__Document section__.
When most people think about online learning, they think about adults taking online university classes. Or they might think about the online training that occurs in many workplaces. But online learning opportunities occur in the K-12 sector as well and are increasingly popular with students and their families.
The Sloan Consortium estimates that at least 1 million K-12 public school students took an online course last year. This represents approximately 2% of the national K-12 public school student population and is a 22–fold increase since 2000. About 20 states have statewide virtual high schools that deliver online courses to students across the state. Others, like Iowa, have state-led programs that help deliver some online courses to students.
Florida appears to be the model for the rest of the country. The Florida Virtual School offers almost 100 online courses and is expected to serve more than 80,000 students this year. Its enrolllment is growing at a pace of 50% per year. North Carolina, Utah, and Alabama also have very robust statewide virtual schools.
In addition to creating statewide virtual schools, states are enacting a number of other policies to facilitate online learning. For example, both Michigan and Alabama now have state laws requiring that students have an online learning experience before they graduate. Florida recently passed a law requiring every school district to provide online courses (either itself or by contracting with others) for its K-8 students.

(Data on locating visible targets)
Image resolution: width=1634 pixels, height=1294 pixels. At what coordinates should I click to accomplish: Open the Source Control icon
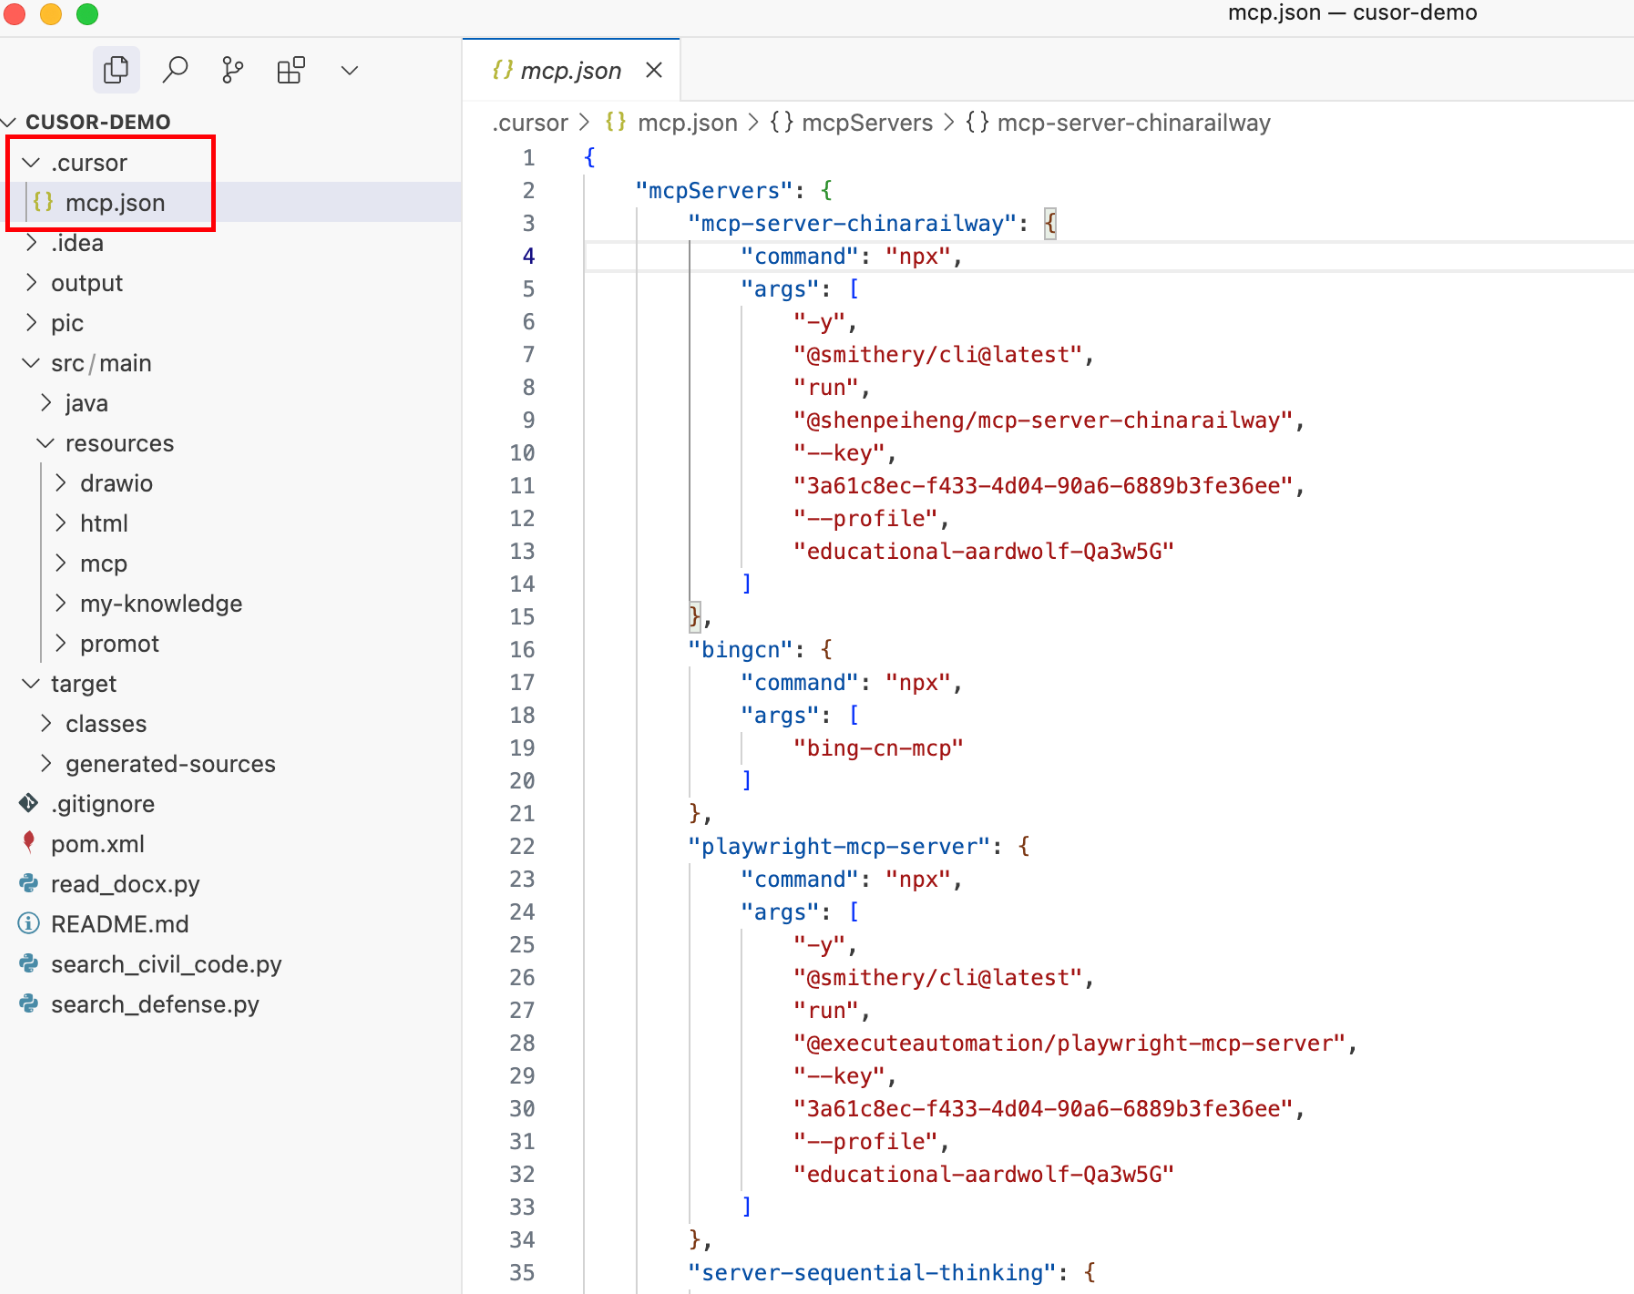232,70
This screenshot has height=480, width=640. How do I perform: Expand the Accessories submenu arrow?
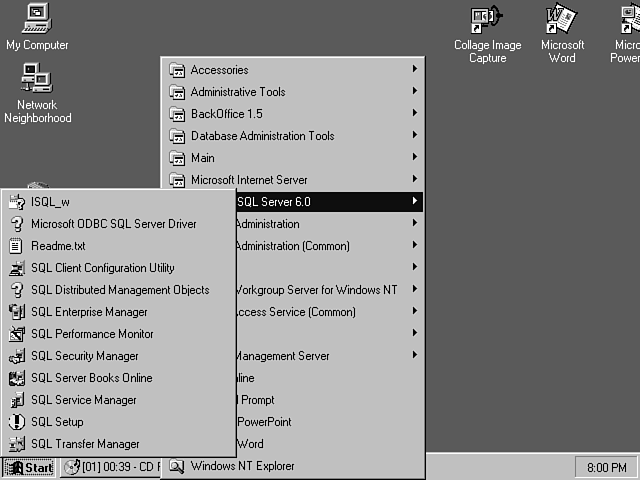click(x=414, y=70)

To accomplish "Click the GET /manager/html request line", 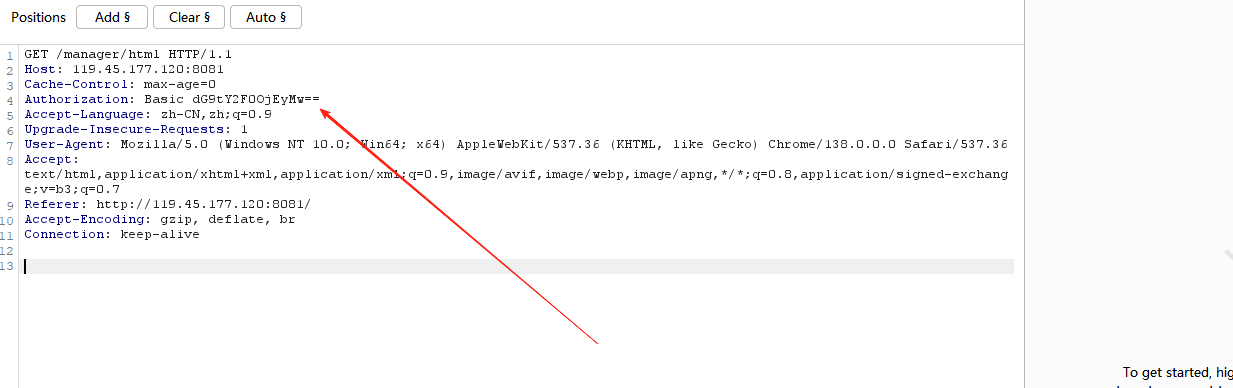I will [x=128, y=54].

__Goals__.
1) Reproduce the part of the passage on K-12 online learning starting at "The Sloan Consortium" and ending at "courses to students.".
2) Answer these questions from the passage on K-12 online learning:
(a) About how many states have statewide virtual high schools?
(b) How many online courses does the Florida Virtual School offer?
(c) Which two states have laws requiring students to have an online learning experience before they graduate?

__Full solutions__.
1)
The Sloan Consortium estimates that at least 1 million K-12 public school students took an online course last year. This represents approximately 2% of the national K-12 public school student population and is a 22–fold increase since 2000. About 20 states have statewide virtual high schools that deliver online courses to students across the state. Others, like Iowa, have state-led programs that help deliver some online courses to students.

2)
(a) About 20 states.
(b) Almost 100 online courses.
(c) Michigan and Alabama.